Subnet pricing is compressed into an extremely narrow band, while also bearing decentralization-specific costs: token friction, validator node overhead, subnet owner share, network latency, etc.
The Moat Problem
Even if a subnet creates a valuable service, the underlying model and methods are inherently public: Covenant-72B uses the Apache license, and technical papers are published. Any competitor can replicate it directly without participating in the TAO ecosystem.
Traditional moats (proprietary technology, network effects, switching costs, brand) do not hold:
- Technology is open-source;
- Network effects belong to TAO, not individual subnets;
- Model weights are identical, user switching cost is zero.
The community believes the incentive mechanism is the moat, but this relies on continuous large-scale token issuance, and each halving will steadily shrink the incentive budget.
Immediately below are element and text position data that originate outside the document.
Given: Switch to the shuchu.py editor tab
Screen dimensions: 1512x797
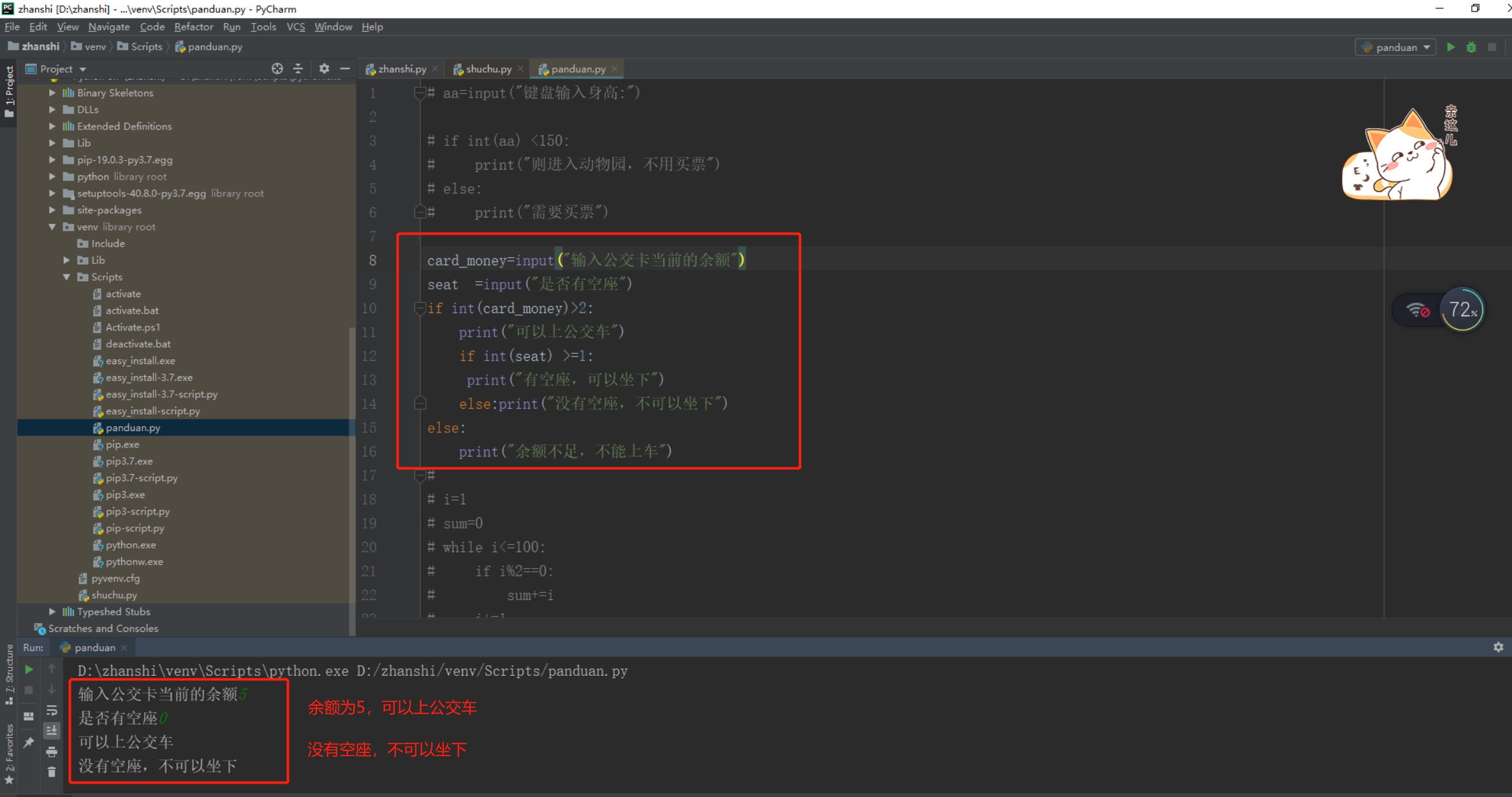Looking at the screenshot, I should click(488, 69).
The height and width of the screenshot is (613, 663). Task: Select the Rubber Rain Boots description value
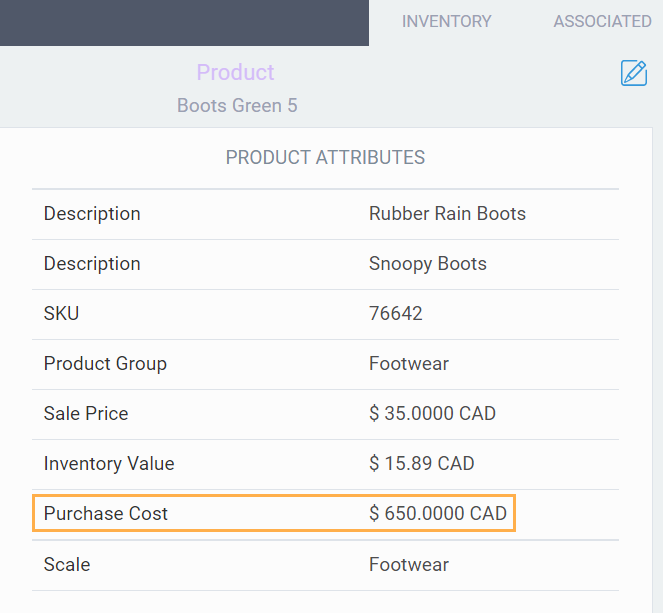click(447, 213)
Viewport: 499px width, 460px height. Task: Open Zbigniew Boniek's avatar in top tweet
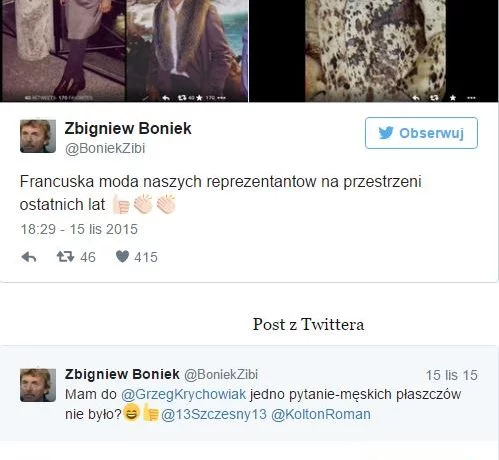pyautogui.click(x=38, y=136)
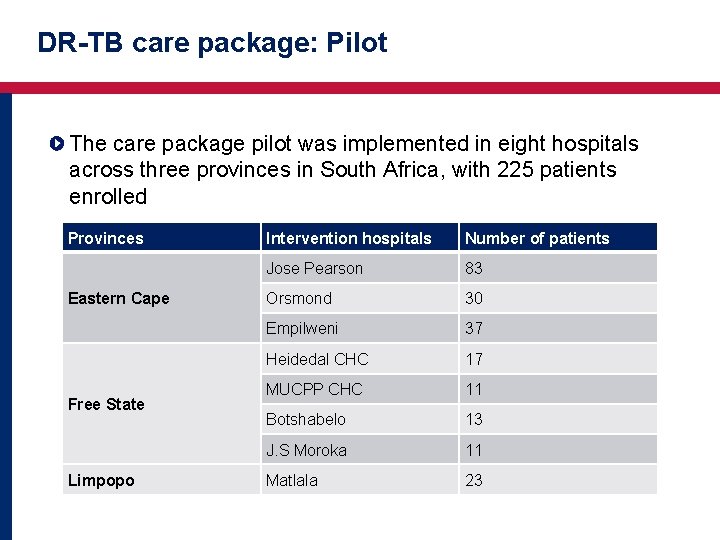Viewport: 720px width, 540px height.
Task: Select the Eastern Cape province cell
Action: coord(161,298)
What is TAO Actually Trading On
At a $2.6 billion market cap, TAO's price does not reflect demand fundamentals; $3–15 million in annual revenue cannot support it under any traditional framework. The market is trading on: Bitcoin-style scarcity, Grayscale ETF expectations, AI sector rotation, and the long-term option value of decentralized AI. These are all reasonable speculative factors, but they come entirely from the supply side and market sentiment.
If you hold TAO based on scarcity and narrative, you might profit even with weak demand; but if you believe Bittensor will become a truly large-scale AI service network, there is currently no evidence, and it encounters structural resistance that is difficult to break through. Investors should clearly distinguish their investment logic.